Because hiring manager Jim McKeown was talking to an audience, he wasn't sitting at a desk, his head in hands, but he may as well have been.
"I don't know where we are heading with manufacturing," he said, clearly discouraged. "The last 10 years have been difficult."
McKeown wasn't talking about sales, or business, or the supply chain, or the cost of raw materials - all important to such companies as Kingsbury Inc., which manufactures bearings in Philadelphia and Hatboro.
For him, and about 30 area manufacturers attending Tuesday's meeting of the Manufacturing Alliance of Bucks and Montgomery Counties, the issue is manpower.
There's not enough of it - and what there is is not young.
Nearly everyone with the mechanical skills that McKeown needs at Kingsbury is his age, he said, and he's been with Kingsbury for 38 years.
"The youth doesn't seem to have the energy or the initiative," he said. "I hope I'm wrong about them."
John Shegda disagreed.
"I'm a big fan of that generation," said Shegda, president of M&S Centerless Grinding Inc. in Hatboro and Meron Medical Inc. in Warminster - precision grinders for industry and medical devices.
"Over half our staff are millennials," he said, praising their adaptability.
But, he said, manufacturers need to romance them - to show them how their work on a product makes a difference, maybe keeping a jetliner aloft or a heart beating.

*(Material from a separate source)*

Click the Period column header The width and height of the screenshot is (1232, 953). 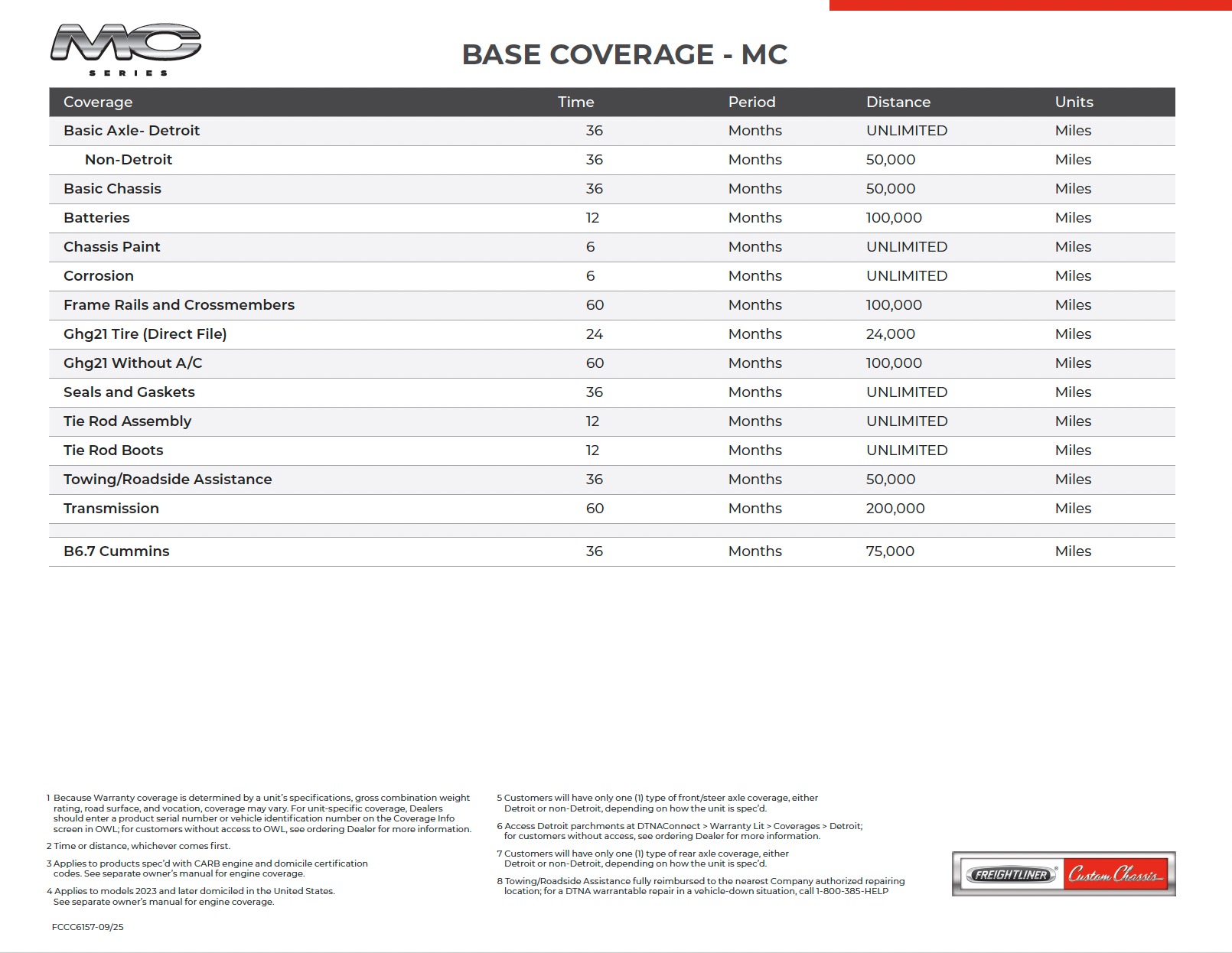click(x=751, y=102)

Shegda and McKeown were part of a panel of manufacturers sharing tips for finding people in a tightening labor market.
McKeown said his company has had some success using an outside recruiter. Of 17 people who have come in as temps, six have been permanently hired.

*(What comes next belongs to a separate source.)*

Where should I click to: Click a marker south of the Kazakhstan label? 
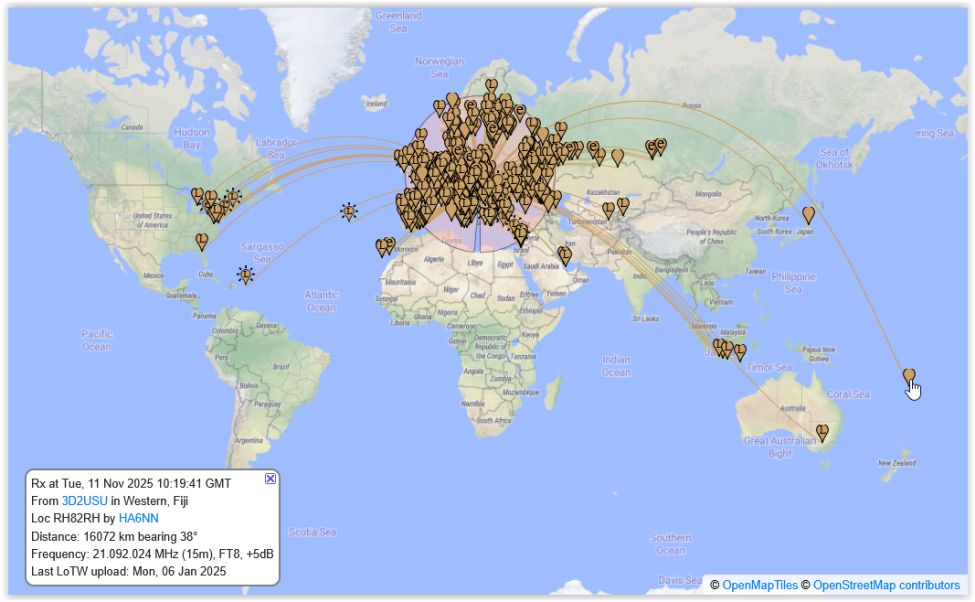608,209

In the audience, Ball Corp. human-resources manager Andrew B. Varga was listening closely.
The Horsham company, which makes cans, employs 115 and wants to hire more. "The biggest problem is the technical area," Varga said. He's looking for millwrights and tool-and-die makers.
Barbara Getting, a human-resources manager at EST Group in Hatfield, has been looking since January for two machinists and wanted advice. "It's difficult," she said. "I feel like I'm not doing my job."
There was lots of advice.
Shegda, whose two companies employ about 35 people, said the key is to identify the company's culture and values and hire people who fit, with those things more important than skills.

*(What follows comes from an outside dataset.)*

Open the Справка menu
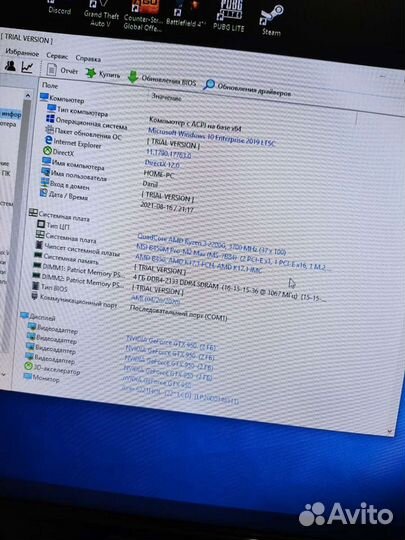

Ryan Roberts, human-resources manager at Waste Gas Fabricating Co. in Fairless Hills, said he has become deeply involved on the boards of groups feeding the pipeline - area vo-tech high schools and Bucks County Community College's Metalworking Training Program.
That program is aimed at the underemployed and unemployed who are a little older than recent high school graduates.
"They are in their 20s and 30s, established with a family and a mortgage and bills. They know they have to work," Roberts said.
When interviewing millennials, make sure there is someone close to their age on the interviewing panel, suggested audience member John Trainor, staffing manager at Javan Engineering Inc. in Fort Washington
It was a sentiment echoed by panelist Rachel Howard, a human-resources staffer at First Quality Enterprises Inc., which manufactures diapers and wipes in King of Prussia.
For a quick fix, update a stodgy website so its text and photos tell a compelling story about the company, its products and people, said audience member Clara Console, a human-resources consultant.
K'nex's senior human-resources director, Lisa Christman, told the group her Hatfield-based toy-manufacturing company recently lost a talented young rising star because "our equipment wasn't modern enough."
"Millennials want to see their future," which does not include working on tools "their grandfathers might have used."